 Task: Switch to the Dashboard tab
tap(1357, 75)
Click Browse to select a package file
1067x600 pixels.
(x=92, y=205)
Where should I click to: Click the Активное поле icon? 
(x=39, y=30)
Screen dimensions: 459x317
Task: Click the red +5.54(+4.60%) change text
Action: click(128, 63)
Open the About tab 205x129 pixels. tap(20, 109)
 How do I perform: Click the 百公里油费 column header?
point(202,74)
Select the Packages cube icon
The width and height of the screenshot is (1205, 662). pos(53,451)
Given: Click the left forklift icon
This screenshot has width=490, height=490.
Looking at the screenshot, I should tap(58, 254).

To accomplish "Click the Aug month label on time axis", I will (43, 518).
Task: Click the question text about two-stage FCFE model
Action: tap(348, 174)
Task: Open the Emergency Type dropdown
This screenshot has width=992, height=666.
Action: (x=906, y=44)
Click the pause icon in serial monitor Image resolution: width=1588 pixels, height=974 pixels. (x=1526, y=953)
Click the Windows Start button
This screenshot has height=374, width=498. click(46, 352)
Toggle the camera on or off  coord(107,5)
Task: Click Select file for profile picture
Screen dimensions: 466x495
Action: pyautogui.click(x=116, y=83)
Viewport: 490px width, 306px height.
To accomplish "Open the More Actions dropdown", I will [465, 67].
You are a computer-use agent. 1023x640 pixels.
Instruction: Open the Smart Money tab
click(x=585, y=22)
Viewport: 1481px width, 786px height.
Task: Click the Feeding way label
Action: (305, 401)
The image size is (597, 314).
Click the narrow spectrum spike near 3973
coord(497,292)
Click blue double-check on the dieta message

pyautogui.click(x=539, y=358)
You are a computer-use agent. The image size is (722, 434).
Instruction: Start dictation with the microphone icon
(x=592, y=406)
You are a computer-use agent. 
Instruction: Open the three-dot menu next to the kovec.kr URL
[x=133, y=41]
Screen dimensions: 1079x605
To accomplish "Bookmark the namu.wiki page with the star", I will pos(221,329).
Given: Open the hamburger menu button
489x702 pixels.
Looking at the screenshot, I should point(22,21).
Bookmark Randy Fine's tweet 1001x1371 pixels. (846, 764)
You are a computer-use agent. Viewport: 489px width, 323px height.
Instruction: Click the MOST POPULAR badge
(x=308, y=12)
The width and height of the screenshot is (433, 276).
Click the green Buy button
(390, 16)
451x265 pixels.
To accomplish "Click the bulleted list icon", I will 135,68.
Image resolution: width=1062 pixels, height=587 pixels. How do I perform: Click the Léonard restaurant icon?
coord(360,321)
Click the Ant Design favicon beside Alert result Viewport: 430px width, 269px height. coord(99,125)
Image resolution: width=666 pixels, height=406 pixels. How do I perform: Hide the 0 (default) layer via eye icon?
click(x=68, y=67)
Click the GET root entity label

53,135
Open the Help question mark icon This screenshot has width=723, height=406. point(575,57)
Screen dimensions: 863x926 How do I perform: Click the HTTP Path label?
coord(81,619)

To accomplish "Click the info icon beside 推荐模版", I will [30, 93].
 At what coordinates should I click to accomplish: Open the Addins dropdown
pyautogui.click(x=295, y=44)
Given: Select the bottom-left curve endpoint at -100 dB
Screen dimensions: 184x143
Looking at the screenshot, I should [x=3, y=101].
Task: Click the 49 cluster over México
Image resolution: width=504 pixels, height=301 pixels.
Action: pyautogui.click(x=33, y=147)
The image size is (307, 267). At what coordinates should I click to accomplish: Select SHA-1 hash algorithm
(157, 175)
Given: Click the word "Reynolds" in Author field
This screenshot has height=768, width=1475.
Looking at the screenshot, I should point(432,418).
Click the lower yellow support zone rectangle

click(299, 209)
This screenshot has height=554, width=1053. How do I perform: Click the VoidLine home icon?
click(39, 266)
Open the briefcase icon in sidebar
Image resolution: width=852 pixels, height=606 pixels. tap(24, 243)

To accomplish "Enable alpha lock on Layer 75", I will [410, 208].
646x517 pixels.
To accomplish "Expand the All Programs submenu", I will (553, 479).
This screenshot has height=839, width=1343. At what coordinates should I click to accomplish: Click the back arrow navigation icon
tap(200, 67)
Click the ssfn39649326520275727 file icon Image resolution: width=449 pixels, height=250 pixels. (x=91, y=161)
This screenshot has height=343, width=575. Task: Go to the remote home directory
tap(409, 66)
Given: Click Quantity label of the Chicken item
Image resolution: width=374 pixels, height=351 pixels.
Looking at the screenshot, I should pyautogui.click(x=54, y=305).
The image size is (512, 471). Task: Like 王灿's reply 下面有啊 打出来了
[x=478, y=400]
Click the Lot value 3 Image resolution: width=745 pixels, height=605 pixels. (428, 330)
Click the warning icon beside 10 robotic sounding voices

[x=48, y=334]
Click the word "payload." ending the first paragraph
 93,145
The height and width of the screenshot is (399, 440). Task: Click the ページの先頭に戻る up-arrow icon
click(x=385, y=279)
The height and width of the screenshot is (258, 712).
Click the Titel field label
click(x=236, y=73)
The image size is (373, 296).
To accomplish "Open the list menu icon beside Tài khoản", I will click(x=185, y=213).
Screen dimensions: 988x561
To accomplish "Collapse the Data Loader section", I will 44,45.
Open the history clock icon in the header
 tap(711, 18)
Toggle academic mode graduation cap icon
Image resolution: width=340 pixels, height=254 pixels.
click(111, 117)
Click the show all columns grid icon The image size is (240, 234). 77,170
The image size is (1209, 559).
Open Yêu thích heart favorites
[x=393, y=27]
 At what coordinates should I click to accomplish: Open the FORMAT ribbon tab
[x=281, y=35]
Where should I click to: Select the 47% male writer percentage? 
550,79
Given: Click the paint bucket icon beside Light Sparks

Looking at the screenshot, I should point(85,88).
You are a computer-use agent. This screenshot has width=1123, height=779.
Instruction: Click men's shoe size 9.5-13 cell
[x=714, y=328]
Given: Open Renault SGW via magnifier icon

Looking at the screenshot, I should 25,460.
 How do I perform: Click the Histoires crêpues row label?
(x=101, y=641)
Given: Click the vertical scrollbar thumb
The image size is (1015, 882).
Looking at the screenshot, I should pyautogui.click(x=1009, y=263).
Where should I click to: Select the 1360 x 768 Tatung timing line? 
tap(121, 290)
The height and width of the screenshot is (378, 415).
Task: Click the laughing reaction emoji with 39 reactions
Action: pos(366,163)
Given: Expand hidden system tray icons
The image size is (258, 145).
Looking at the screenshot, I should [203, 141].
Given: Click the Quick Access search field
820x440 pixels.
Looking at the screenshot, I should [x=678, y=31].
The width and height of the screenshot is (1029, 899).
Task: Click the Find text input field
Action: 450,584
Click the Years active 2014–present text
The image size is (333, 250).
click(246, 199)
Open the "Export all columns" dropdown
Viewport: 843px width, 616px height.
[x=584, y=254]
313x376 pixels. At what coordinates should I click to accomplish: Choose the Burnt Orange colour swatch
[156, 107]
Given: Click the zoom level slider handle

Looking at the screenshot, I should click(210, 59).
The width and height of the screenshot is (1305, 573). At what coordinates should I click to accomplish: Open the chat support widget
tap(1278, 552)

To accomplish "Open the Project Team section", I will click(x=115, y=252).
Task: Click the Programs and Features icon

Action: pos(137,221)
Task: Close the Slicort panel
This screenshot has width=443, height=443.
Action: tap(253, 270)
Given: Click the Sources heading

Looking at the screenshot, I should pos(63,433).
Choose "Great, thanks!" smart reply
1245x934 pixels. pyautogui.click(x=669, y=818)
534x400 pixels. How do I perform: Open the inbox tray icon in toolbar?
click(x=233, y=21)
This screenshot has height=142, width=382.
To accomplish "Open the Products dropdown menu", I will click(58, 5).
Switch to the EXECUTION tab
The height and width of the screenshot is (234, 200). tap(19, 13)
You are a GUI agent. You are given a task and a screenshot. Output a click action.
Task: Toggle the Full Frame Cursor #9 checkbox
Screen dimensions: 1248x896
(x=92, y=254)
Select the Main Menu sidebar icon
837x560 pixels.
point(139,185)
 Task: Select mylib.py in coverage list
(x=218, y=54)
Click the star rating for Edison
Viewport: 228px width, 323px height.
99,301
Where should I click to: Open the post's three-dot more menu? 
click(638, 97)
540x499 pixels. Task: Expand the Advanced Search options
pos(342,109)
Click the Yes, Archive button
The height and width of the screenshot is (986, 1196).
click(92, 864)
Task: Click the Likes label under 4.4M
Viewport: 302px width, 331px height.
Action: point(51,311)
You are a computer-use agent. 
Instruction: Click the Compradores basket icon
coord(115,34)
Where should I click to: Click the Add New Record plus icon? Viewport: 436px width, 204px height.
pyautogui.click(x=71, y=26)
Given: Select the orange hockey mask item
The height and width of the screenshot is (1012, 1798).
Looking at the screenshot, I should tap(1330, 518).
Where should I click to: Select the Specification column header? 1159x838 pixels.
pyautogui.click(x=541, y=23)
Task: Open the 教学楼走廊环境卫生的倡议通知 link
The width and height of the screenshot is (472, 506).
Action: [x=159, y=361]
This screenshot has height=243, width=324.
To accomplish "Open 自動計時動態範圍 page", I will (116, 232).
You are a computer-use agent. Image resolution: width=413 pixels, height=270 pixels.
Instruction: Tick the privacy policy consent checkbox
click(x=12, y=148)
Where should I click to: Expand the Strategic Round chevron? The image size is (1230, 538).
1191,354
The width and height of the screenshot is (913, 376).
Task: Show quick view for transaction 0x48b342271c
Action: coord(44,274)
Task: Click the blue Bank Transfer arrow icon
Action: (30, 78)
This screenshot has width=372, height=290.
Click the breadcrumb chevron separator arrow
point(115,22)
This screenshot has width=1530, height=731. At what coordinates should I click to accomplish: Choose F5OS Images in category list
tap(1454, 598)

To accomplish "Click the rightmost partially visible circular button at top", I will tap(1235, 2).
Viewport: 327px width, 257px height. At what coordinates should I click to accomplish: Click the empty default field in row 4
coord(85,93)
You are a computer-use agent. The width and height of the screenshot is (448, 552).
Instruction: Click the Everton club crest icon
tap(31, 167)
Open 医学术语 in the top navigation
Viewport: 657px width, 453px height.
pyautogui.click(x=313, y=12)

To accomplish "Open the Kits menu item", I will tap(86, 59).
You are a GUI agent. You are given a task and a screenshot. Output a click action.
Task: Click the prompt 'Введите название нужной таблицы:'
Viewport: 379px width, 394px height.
※
> [Action item]
Search the material for "Bookmark" and copy each matching line.

> [Answer to this exercise]
To accomplish "Bookmark the namu.wiki page with the star", I will pos(221,329).
Bookmark Randy Fine's tweet 1001x1371 pixels. (846, 764)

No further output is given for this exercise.